** Material provided **

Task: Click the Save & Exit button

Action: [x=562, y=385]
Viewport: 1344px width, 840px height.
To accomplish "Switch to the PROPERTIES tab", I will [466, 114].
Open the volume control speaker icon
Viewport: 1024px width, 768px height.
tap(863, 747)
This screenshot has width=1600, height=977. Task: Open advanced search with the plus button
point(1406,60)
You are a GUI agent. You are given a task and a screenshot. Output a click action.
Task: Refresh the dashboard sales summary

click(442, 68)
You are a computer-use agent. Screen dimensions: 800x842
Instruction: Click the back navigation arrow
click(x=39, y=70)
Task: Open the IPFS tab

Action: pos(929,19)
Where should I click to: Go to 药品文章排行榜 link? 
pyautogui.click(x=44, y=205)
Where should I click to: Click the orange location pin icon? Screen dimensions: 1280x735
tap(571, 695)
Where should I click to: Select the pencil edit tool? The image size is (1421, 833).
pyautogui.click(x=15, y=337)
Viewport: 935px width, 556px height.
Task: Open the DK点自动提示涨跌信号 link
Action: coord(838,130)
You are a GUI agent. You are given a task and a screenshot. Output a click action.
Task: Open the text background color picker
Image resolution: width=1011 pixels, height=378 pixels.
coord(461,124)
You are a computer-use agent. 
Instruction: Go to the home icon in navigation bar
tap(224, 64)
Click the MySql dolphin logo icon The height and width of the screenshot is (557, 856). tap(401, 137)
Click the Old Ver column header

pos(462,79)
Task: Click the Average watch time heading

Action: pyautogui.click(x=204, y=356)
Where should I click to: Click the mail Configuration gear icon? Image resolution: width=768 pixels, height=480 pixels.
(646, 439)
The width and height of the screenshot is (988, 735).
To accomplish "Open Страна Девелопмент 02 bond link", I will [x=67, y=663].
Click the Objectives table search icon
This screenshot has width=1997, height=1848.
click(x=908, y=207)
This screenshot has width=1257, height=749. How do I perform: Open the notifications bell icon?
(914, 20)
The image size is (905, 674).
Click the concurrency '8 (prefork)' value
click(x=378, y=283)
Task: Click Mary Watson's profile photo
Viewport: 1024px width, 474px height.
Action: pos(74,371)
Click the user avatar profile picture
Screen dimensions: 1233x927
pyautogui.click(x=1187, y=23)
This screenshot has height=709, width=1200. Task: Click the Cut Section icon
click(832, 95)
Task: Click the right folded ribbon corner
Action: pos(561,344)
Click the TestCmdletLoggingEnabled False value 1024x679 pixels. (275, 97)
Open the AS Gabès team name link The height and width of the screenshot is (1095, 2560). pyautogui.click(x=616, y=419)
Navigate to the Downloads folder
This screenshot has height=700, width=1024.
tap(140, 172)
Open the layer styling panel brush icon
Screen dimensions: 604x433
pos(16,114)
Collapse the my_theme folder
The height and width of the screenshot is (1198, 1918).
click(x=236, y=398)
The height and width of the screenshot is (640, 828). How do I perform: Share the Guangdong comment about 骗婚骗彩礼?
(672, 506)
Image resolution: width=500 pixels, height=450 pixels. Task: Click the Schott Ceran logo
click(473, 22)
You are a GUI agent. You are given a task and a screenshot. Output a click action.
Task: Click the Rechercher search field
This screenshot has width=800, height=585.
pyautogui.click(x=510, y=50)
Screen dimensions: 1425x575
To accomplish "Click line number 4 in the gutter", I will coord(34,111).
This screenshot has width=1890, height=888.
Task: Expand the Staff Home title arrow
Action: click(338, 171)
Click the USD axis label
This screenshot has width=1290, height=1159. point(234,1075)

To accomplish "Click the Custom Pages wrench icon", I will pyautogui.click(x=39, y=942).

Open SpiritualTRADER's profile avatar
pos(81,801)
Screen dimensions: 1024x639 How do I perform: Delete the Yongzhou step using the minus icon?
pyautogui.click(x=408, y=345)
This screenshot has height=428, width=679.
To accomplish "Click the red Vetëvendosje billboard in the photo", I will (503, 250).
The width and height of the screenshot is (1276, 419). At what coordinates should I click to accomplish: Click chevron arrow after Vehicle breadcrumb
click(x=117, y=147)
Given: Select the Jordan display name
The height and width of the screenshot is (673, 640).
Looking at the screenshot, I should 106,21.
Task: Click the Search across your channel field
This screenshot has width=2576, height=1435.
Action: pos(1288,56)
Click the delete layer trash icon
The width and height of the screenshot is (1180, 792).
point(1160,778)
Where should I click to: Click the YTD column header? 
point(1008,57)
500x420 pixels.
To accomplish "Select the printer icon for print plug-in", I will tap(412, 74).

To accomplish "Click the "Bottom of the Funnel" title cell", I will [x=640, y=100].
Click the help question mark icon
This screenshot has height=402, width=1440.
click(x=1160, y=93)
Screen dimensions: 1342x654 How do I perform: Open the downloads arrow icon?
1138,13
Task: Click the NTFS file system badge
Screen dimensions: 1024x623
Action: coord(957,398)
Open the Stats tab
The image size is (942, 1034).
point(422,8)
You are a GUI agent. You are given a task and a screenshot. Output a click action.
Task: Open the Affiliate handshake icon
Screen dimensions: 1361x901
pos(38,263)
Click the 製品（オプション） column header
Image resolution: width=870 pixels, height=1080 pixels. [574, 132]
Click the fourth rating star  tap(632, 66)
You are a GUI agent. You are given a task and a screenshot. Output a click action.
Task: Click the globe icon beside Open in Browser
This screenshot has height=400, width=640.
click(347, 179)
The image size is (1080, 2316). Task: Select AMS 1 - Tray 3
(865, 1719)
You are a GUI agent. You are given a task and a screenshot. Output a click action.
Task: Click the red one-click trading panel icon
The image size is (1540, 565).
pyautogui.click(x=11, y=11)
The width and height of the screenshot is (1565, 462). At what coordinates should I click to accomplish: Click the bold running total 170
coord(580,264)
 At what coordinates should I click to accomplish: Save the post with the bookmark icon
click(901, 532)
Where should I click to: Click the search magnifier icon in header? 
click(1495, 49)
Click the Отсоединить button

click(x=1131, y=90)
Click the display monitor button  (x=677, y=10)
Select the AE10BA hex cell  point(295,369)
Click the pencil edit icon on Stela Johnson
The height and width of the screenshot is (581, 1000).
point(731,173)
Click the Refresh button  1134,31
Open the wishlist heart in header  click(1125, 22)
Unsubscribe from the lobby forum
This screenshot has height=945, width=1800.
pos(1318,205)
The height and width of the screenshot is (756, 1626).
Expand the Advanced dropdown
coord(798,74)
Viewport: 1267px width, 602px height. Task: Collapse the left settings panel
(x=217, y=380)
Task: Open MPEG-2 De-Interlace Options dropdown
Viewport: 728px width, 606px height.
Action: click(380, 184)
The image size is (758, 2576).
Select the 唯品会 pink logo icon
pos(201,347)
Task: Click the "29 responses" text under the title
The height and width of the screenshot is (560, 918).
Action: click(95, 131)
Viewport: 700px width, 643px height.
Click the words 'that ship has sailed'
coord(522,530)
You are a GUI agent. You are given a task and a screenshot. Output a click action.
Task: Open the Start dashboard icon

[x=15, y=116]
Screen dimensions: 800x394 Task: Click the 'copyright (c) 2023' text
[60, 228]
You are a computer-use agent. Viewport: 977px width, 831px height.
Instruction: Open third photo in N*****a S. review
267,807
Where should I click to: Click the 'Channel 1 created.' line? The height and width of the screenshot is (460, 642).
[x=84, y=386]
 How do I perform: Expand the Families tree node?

** What needs to be done **
Output the listing above exactly, keeping each line as it was.

** Completed exercise **
Task: Click the Save & Exit button

Action: [x=562, y=385]
Viewport: 1344px width, 840px height.
To accomplish "Switch to the PROPERTIES tab", I will [466, 114].
Open the volume control speaker icon
Viewport: 1024px width, 768px height.
tap(863, 747)
This screenshot has width=1600, height=977. Task: Open advanced search with the plus button
point(1406,60)
You are a GUI agent. You are given a task and a screenshot. Output a click action.
Task: Refresh the dashboard sales summary

click(442, 68)
You are a computer-use agent. Screen dimensions: 800x842
Instruction: Click the back navigation arrow
click(x=39, y=70)
Task: Open the IPFS tab

Action: pos(929,19)
Where should I click to: Go to 药品文章排行榜 link? 
pyautogui.click(x=44, y=205)
Where should I click to: Click the orange location pin icon? Screen dimensions: 1280x735
tap(571, 695)
Where should I click to: Select the pencil edit tool? The image size is (1421, 833).
pyautogui.click(x=15, y=337)
Viewport: 935px width, 556px height.
Task: Open the DK点自动提示涨跌信号 link
Action: coord(838,130)
You are a GUI agent. You are given a task and a screenshot. Output a click action.
Task: Open the text background color picker
Image resolution: width=1011 pixels, height=378 pixels.
coord(461,124)
You are a computer-use agent. 
Instruction: Go to the home icon in navigation bar
tap(224, 64)
Click the MySql dolphin logo icon The height and width of the screenshot is (557, 856). tap(401, 137)
Click the Old Ver column header

pos(462,79)
Task: Click the Average watch time heading

Action: pyautogui.click(x=204, y=356)
Where should I click to: Click the mail Configuration gear icon? Image resolution: width=768 pixels, height=480 pixels.
(646, 439)
The width and height of the screenshot is (988, 735).
To accomplish "Open Страна Девелопмент 02 bond link", I will [x=67, y=663].
Click the Objectives table search icon
This screenshot has width=1997, height=1848.
click(x=908, y=207)
This screenshot has width=1257, height=749. How do I perform: Open the notifications bell icon?
(914, 20)
The image size is (905, 674).
Click the concurrency '8 (prefork)' value
click(x=378, y=283)
Task: Click Mary Watson's profile photo
Viewport: 1024px width, 474px height.
Action: pos(74,371)
Click the user avatar profile picture
Screen dimensions: 1233x927
pyautogui.click(x=1187, y=23)
This screenshot has height=709, width=1200. Task: Click the Cut Section icon
click(832, 95)
Task: Click the right folded ribbon corner
Action: pos(561,344)
Click the TestCmdletLoggingEnabled False value 1024x679 pixels. (275, 97)
Open the AS Gabès team name link The height and width of the screenshot is (1095, 2560). pyautogui.click(x=616, y=419)
Navigate to the Downloads folder
This screenshot has height=700, width=1024.
tap(140, 172)
Open the layer styling panel brush icon
Screen dimensions: 604x433
pos(16,114)
Collapse the my_theme folder
The height and width of the screenshot is (1198, 1918).
click(x=236, y=398)
The height and width of the screenshot is (640, 828). How do I perform: Share the Guangdong comment about 骗婚骗彩礼?
(672, 506)
Image resolution: width=500 pixels, height=450 pixels. Task: Click the Schott Ceran logo
click(473, 22)
You are a GUI agent. You are given a task and a screenshot. Output a click action.
Task: Click the Rechercher search field
This screenshot has width=800, height=585.
pyautogui.click(x=510, y=50)
Screen dimensions: 1425x575
To accomplish "Click line number 4 in the gutter", I will coord(34,111).
This screenshot has width=1890, height=888.
Task: Expand the Staff Home title arrow
Action: click(338, 171)
Click the USD axis label
This screenshot has width=1290, height=1159. point(234,1075)

To accomplish "Click the Custom Pages wrench icon", I will pyautogui.click(x=39, y=942).

Open SpiritualTRADER's profile avatar
pos(81,801)
Screen dimensions: 1024x639 How do I perform: Delete the Yongzhou step using the minus icon?
pyautogui.click(x=408, y=345)
This screenshot has height=428, width=679.
To accomplish "Click the red Vetëvendosje billboard in the photo", I will (503, 250).
The width and height of the screenshot is (1276, 419). At what coordinates should I click to accomplish: Click chevron arrow after Vehicle breadcrumb
click(x=117, y=147)
Given: Select the Jordan display name
The height and width of the screenshot is (673, 640).
Looking at the screenshot, I should 106,21.
Task: Click the Search across your channel field
This screenshot has width=2576, height=1435.
Action: pos(1288,56)
Click the delete layer trash icon
The width and height of the screenshot is (1180, 792).
point(1160,778)
Where should I click to: Click the YTD column header? 
point(1008,57)
500x420 pixels.
To accomplish "Select the printer icon for print plug-in", I will tap(412, 74).

To accomplish "Click the "Bottom of the Funnel" title cell", I will [x=640, y=100].
Click the help question mark icon
This screenshot has height=402, width=1440.
click(x=1160, y=93)
Screen dimensions: 1342x654 How do I perform: Open the downloads arrow icon?
1138,13
Task: Click the NTFS file system badge
Screen dimensions: 1024x623
Action: coord(957,398)
Open the Stats tab
The image size is (942, 1034).
point(422,8)
You are a GUI agent. You are given a task and a screenshot. Output a click action.
Task: Open the Affiliate handshake icon
Screen dimensions: 1361x901
pos(38,263)
Click the 製品（オプション） column header
Image resolution: width=870 pixels, height=1080 pixels. [574, 132]
Click the fourth rating star  tap(632, 66)
You are a GUI agent. You are given a task and a screenshot. Output a click action.
Task: Click the globe icon beside Open in Browser
This screenshot has height=400, width=640.
click(347, 179)
The image size is (1080, 2316). Task: Select AMS 1 - Tray 3
(865, 1719)
You are a GUI agent. You are given a task and a screenshot. Output a click action.
Task: Click the red one-click trading panel icon
The image size is (1540, 565).
pyautogui.click(x=11, y=11)
The width and height of the screenshot is (1565, 462). At what coordinates should I click to accomplish: Click the bold running total 170
coord(580,264)
 At what coordinates should I click to accomplish: Save the post with the bookmark icon
click(901, 532)
Where should I click to: Click the search magnifier icon in header? 
click(1495, 49)
Click the Отсоединить button

click(x=1131, y=90)
Click the display monitor button  (x=677, y=10)
Select the AE10BA hex cell  point(295,369)
Click the pencil edit icon on Stela Johnson
The height and width of the screenshot is (581, 1000).
point(731,173)
Click the Refresh button  1134,31
Open the wishlist heart in header  click(1125, 22)
Unsubscribe from the lobby forum
This screenshot has height=945, width=1800.
pos(1318,205)
The height and width of the screenshot is (756, 1626).
Expand the Advanced dropdown
coord(798,74)
Viewport: 1267px width, 602px height. Task: Collapse the left settings panel
(x=217, y=380)
Task: Open MPEG-2 De-Interlace Options dropdown
Viewport: 728px width, 606px height.
Action: click(380, 184)
The image size is (758, 2576).
Select the 唯品会 pink logo icon
pos(201,347)
Task: Click the "29 responses" text under the title
The height and width of the screenshot is (560, 918).
Action: click(95, 131)
Viewport: 700px width, 643px height.
Click the words 'that ship has sailed'
coord(522,530)
You are a GUI agent. You are given a task and a screenshot. Output a click action.
Task: Open the Start dashboard icon

[x=15, y=116]
Screen dimensions: 800x394 Task: Click the 'copyright (c) 2023' text
[60, 228]
You are a computer-use agent. Viewport: 977px width, 831px height.
Instruction: Open third photo in N*****a S. review
267,807
Where should I click to: Click the 'Channel 1 created.' line? The height and width of the screenshot is (460, 642).
[x=84, y=386]
 How do I perform: Expand the Families tree node?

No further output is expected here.